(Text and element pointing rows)
________________________

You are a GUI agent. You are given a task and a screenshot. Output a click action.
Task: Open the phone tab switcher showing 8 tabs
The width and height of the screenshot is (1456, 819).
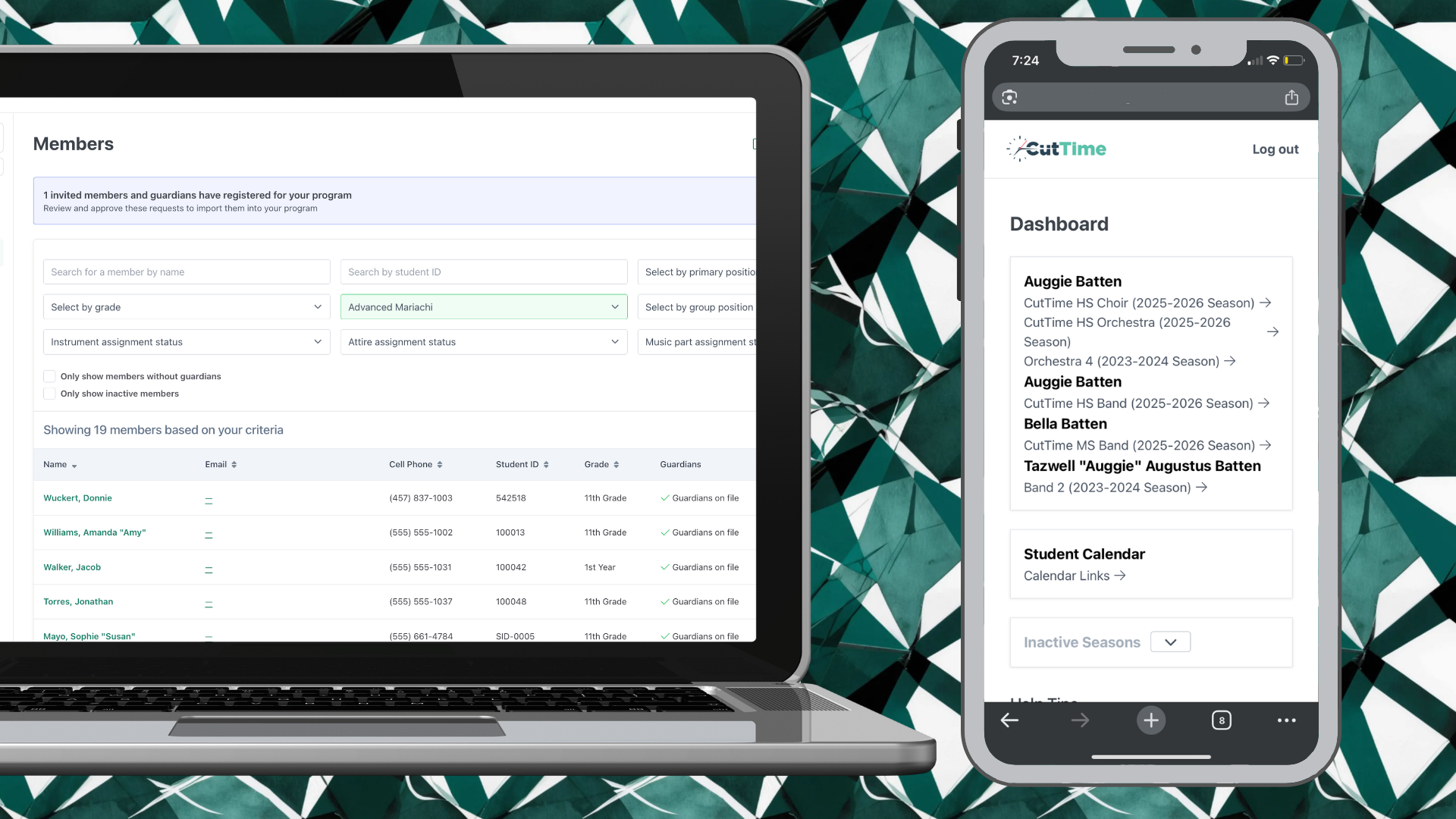(x=1221, y=720)
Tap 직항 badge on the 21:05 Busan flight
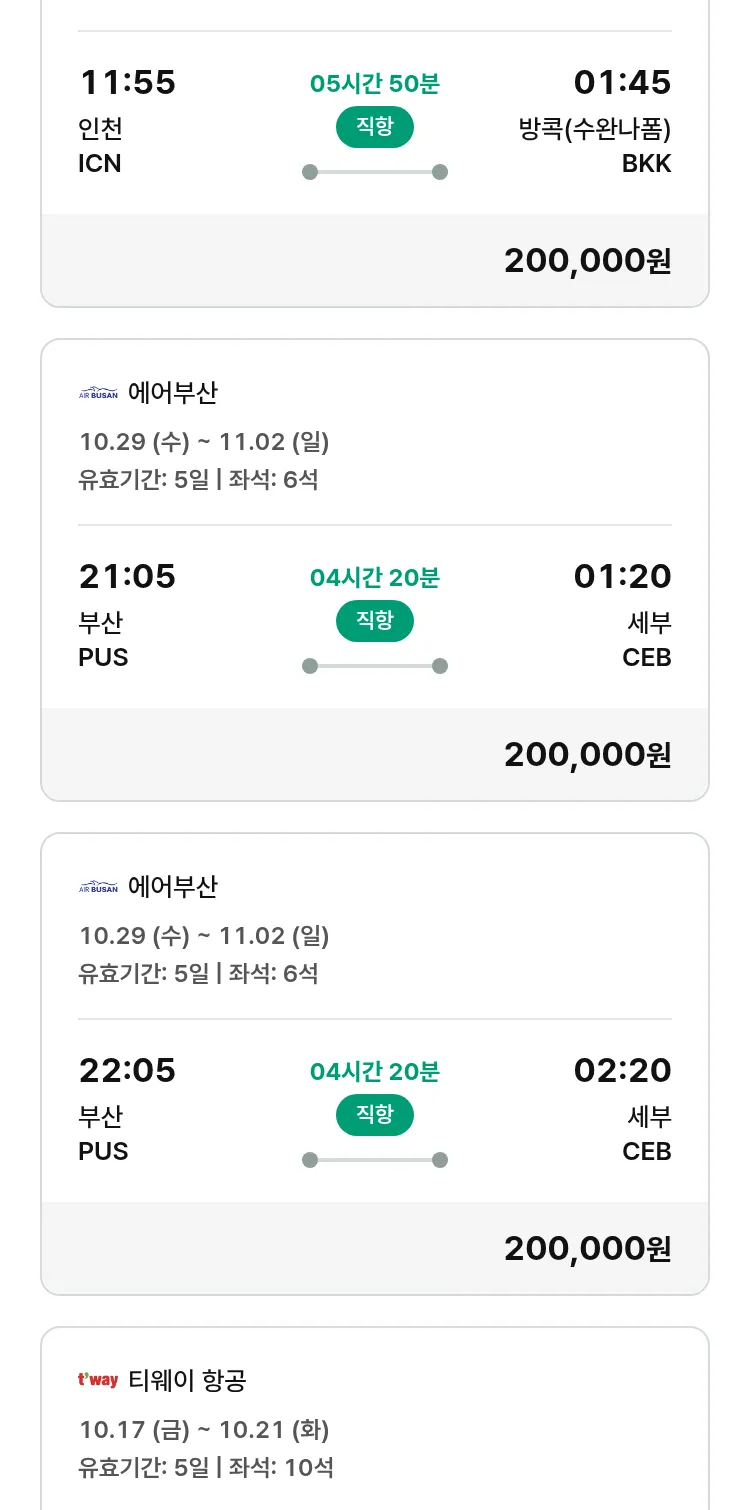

________________________

**Your objective:** Pull out each line of the rows above that contains the word "screenshot", and copy those lines in full.

**Result for this exercise:**
You are a GUI agent. You are given a task and a screenshot. Output a click action.
The width and height of the screenshot is (1456, 819).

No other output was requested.